Translated from Wikipedia:
In image processing, computer graphics, and photography, High Dynamic Range Imaging HDRI or high dynamic range imaging (or just HDR) is a set of techniques that allows a wider dynamic range between light and dark areas of an image than standard digital imaging techniques or photographic methods today. Dynamic Range, which allows the width of captured images HDR more accurately represent the range of intensity levels found in real recordings, ranging from bright sunlight to faint starlight faint
The two main sources of HDR imagery is a computer renderings and merging of multiple Low Dynamic Range (LDR = Low Dynamic Range) or standard- dynamic range (SDR) photographs. Tone mapping techniques, which reduce overall contrast to facilitate display images HDR on devices with lower dynamic range, can be applied to produce images with preserved or exaggerated local contrast for artistic effect.
In photography, Dynamic Range is measured in EV differences (known as stops) between the light and dark parts of the image that show detail. Increasing one EV or one stop = twice the amount of light
Photo by Height Dynamic Range is generally achieved by taking some photos of the standard, often using exposure bracketing, and then combines them into an image HDR. Digital photographs are often encoded in RAW format, because 8 bit JPEG password does not offer enough values to allow for smooth transitions (and also introduces undesirable effects due to loss compression). Loss compression is a compressed data code by removing some parts.

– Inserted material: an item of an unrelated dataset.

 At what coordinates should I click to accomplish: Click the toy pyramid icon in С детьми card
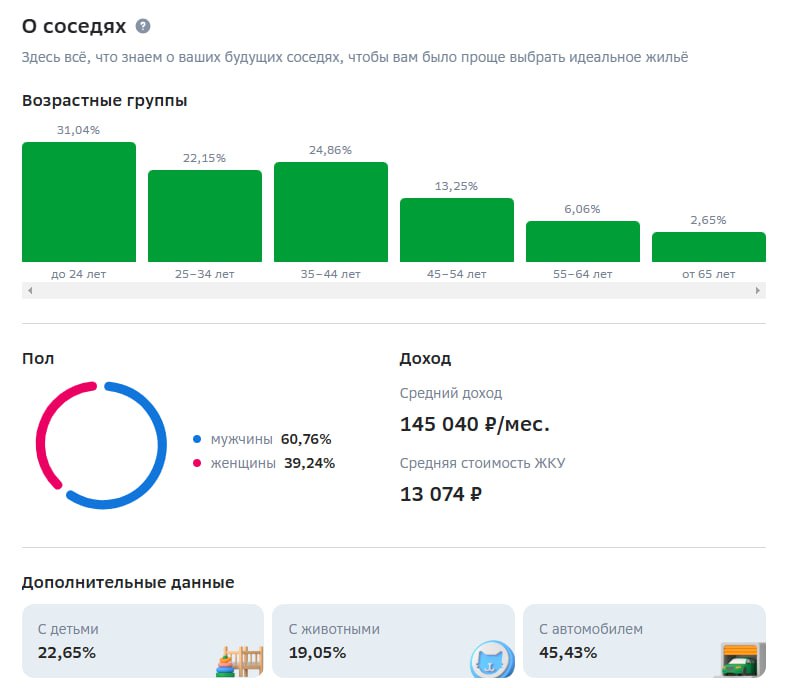240,660
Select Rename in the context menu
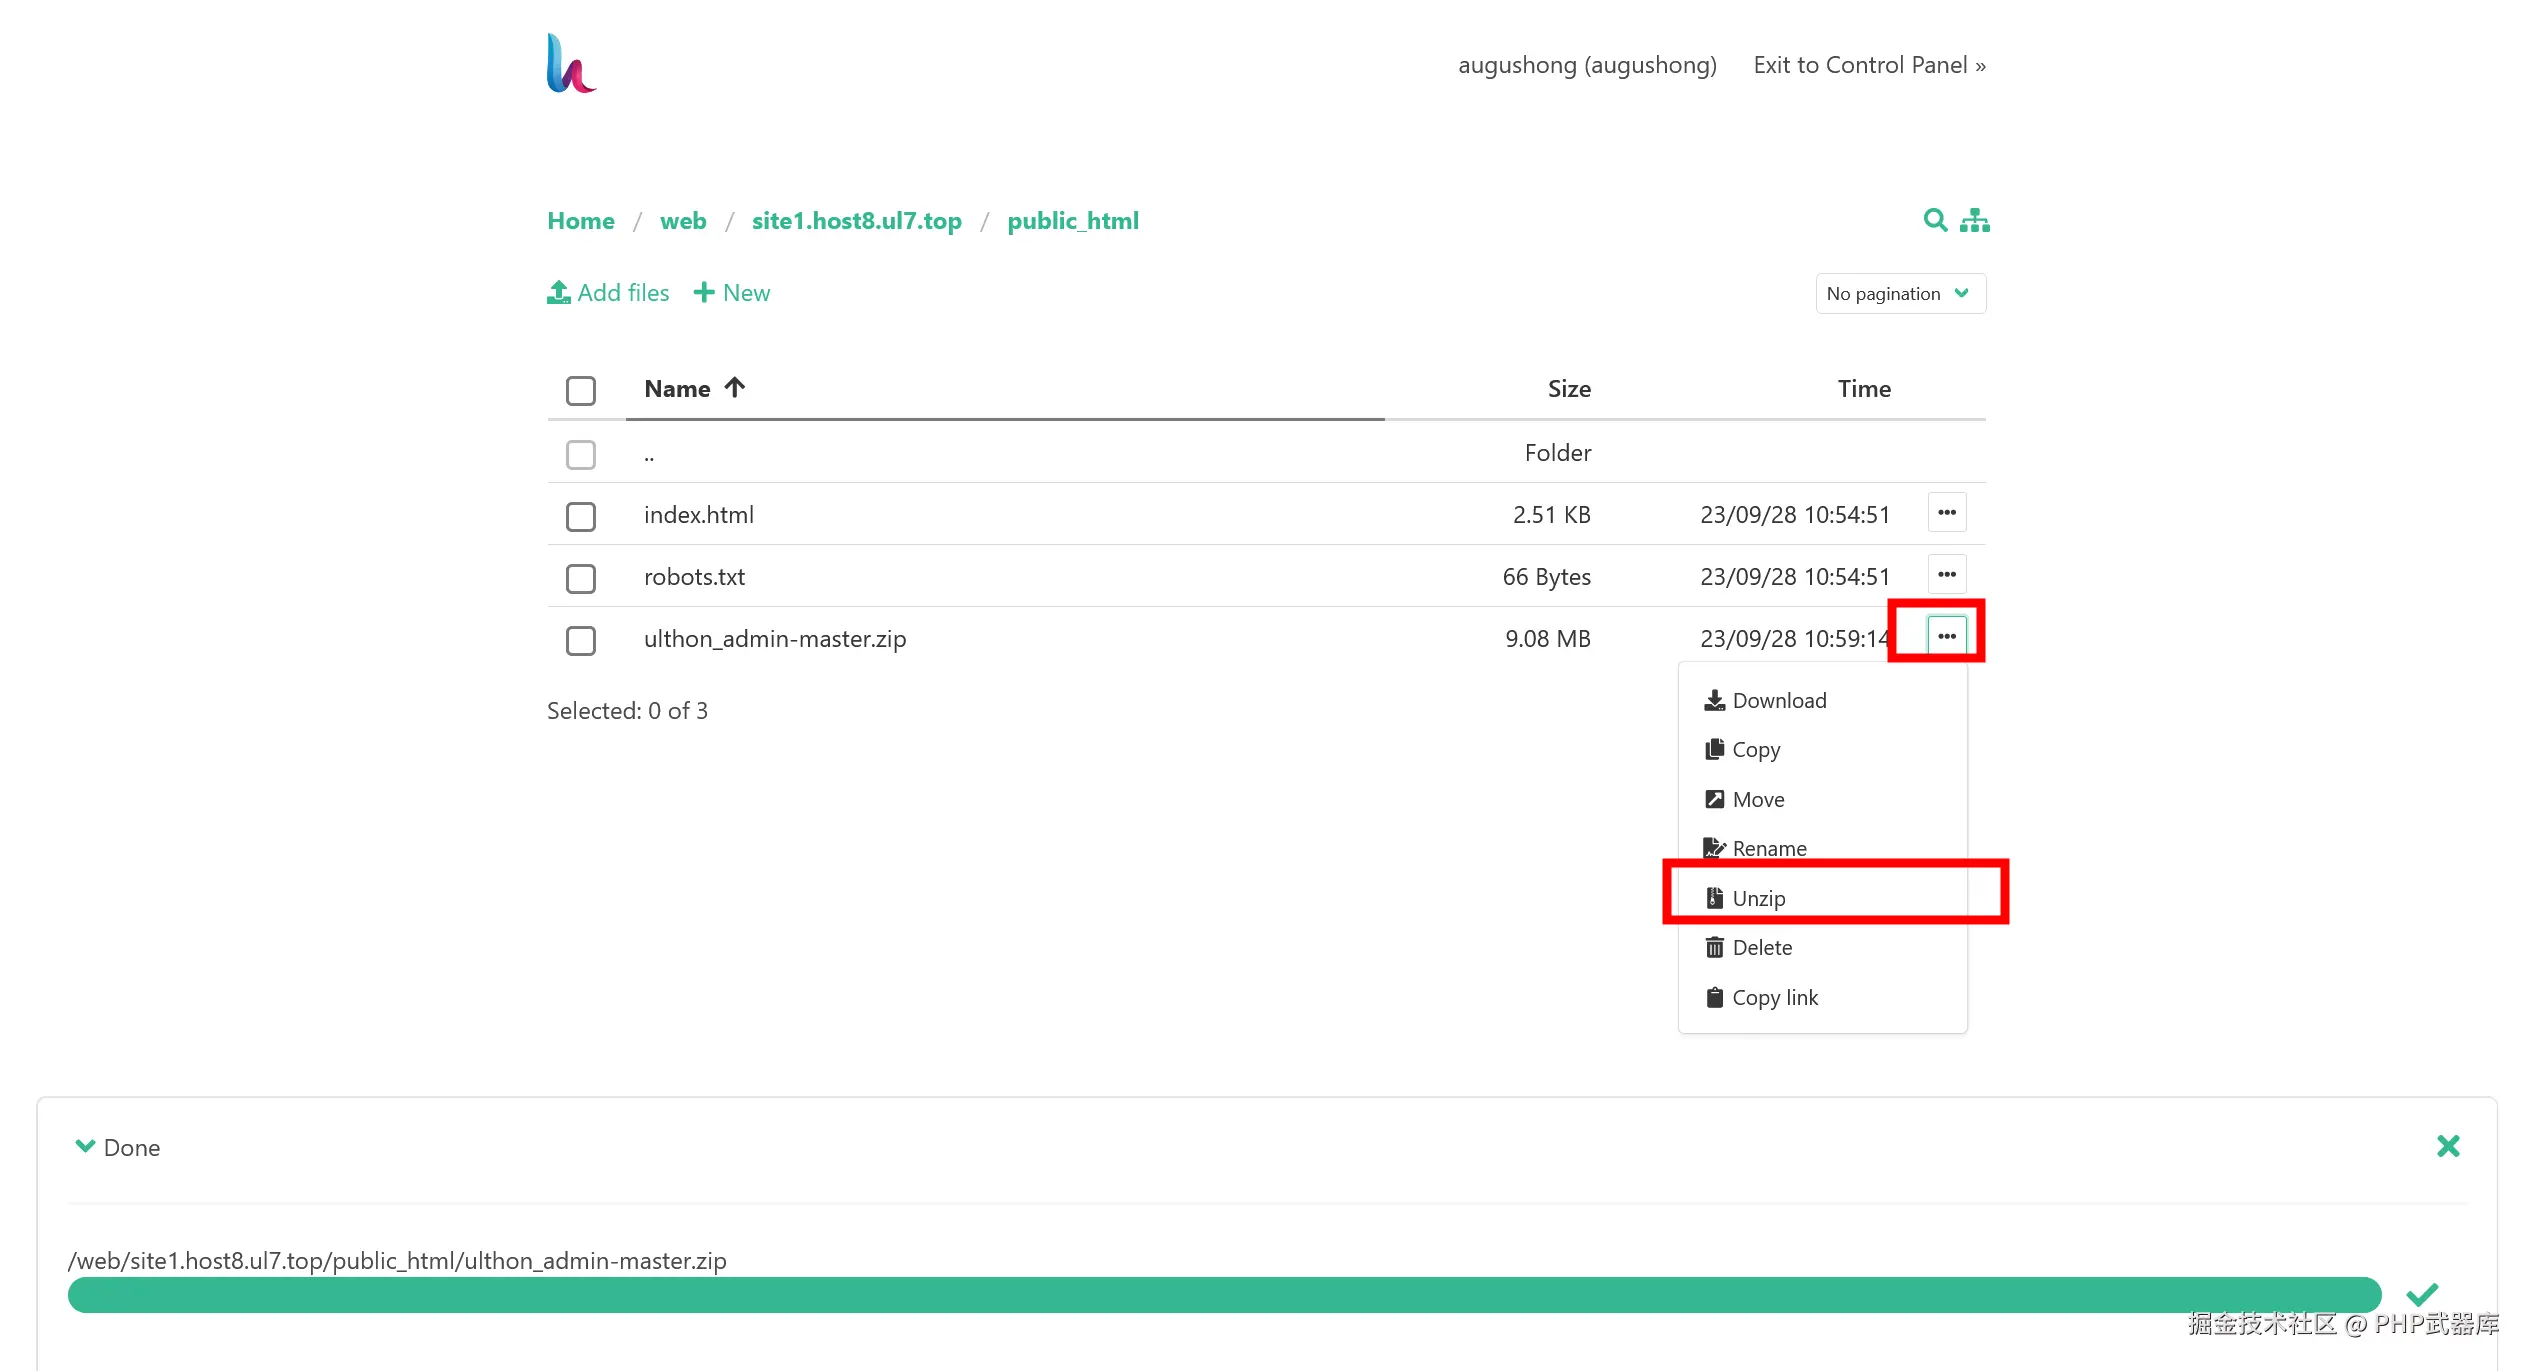 (x=1768, y=848)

Each camera can be programmed Manual and can be made over exposure or under exposure photographs, can be used to create HDR images.

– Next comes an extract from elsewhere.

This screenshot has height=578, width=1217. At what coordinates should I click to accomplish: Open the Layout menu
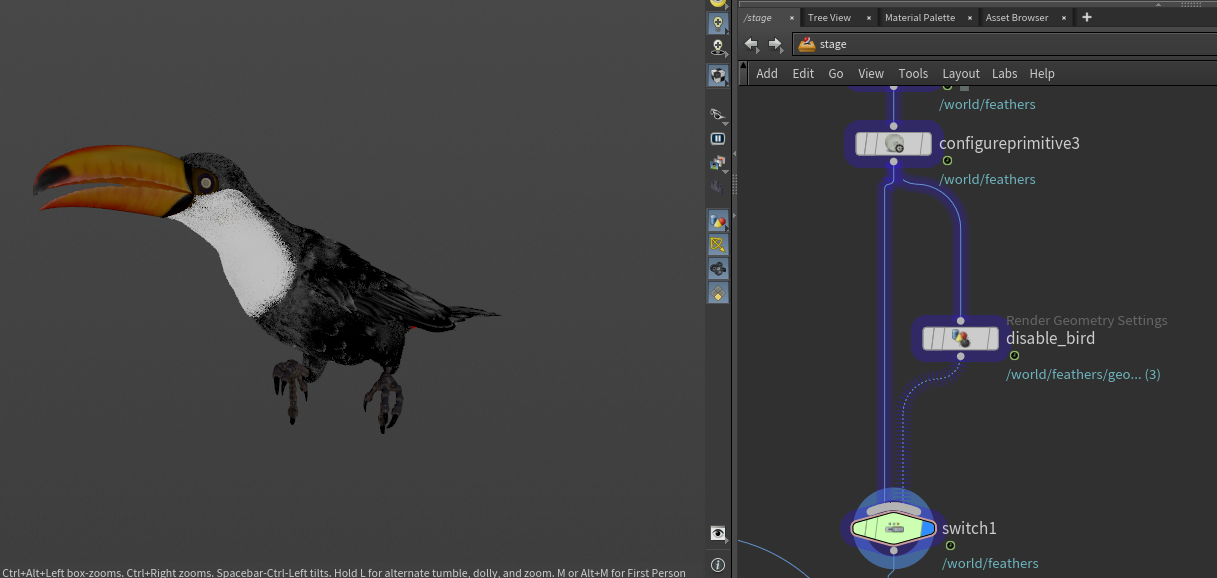960,74
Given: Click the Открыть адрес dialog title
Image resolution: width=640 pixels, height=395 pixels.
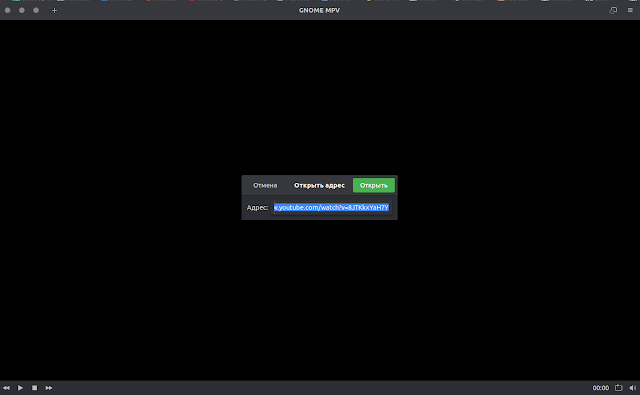Looking at the screenshot, I should pos(319,185).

Some cameras have an automatic exposure feature (AEB = Auto Exposure Bracketing) with Dynamic Range is much larger than the others, from the 3 EV of the Canon EOS 40D, with 18 EV of the Canon EOS-1D Mark II. Increasingly popular imaging techniques, some manufacturers are now offering HDR camera features. For example, the Pentax K-7 DSLR has HDR mode that captures images HDR and then outputs (only) a tone JPEG file. Canon PowerShot G12 and Canon PowerShot S95 offer similar features in a smaller format.
Editing of all imaging results is one of the demands required by Highest Dynamic Range. Editing operations need high precision to avoid the effect that causes different signals become indistinguishable as banding and jaggies. Photoshop users are familiar with the issues Low Dynamic Range current. With 8 bit channels, if you brighten an image, information is lost can’t be taken back: dark picture after brightened not restore the original appearance. Instead, all the bright light seemed flat and erased. We must work carefully to avoid this problem.